Japão pede à China fim do teste anal de COVID-19 em seus cidadãos

Japoneses expressaram "profundo sofrimento psicológico" no uso do cotonete retal


02/03/2021 07:17 - atualizado 02/03/2021 07:36

Governo japonês pede preferência aos testes de garganta e nariz(foto: Ronny Hartmann / AFP)
Governo japonês pede preferência aos testes de garganta e nariz (foto: Ronny Hartmann / AFP)

O governo do Japão pediu à China que pare com os testes anais de COVID-19 nos cidadãos japoneses devido ao "sofrimento psicológico" provocado pelo processo.

A solicitação do governo japonês foi divulgada depois de informações que diplomatas americanos na China reclamaram de terem sido submetidos a testes similares, o que Pequim negou.

A China, que conseguiu controlar a pandemia em seu território, afirmou no mês passado que os testes realizados em amostras de cotonete retal permitem aumentar a taxa de detecção de pessoas infectadas, em comparação com amostras de garganta ou nariz.

O Japão transmitiu um pedido oficial à China por meio da embaixada em Pequim, solicitando que seus cidadãos não sejam submetidos a esta prática, depois que expatriados japoneses expressaram "profundo sofrimento psicológico" por estes métodos, disse na segunda-feira o porta-voz do governo japonês Katsunobu Kato.

"Até o momento, não recebemos respostas que digam que vão mudar.
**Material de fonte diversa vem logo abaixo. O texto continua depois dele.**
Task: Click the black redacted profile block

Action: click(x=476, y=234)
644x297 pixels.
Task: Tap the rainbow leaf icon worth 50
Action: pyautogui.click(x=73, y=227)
Vamos prosseguir com nossos apelos neste sentido", completou, antes de afirmar que não tem informações sobre o uso do método em outros lugares fora da China.

O método está "baseado na ciência" e depende da "evolução da situação epidemiológica e das leis e regras em vigor", disse um porta-voz do ministério chinês das Relações Exteriores.

No mês passado, a imprensa dos Estados Unidos informou que funcionários do Departamento de Estado americano reclamaram dos testes, mas Pequim respondeu que "nunca pediu aos funcionários da diplomacia americana que se submetessem a testes anais para COVID-19".

As autoridades chinesas utilizam o método para diagnosticar pessoas consideradas de alto risco de contrair o vírus, em particular os moradores de bairros onde foram detectados casos e passageiros internacionais.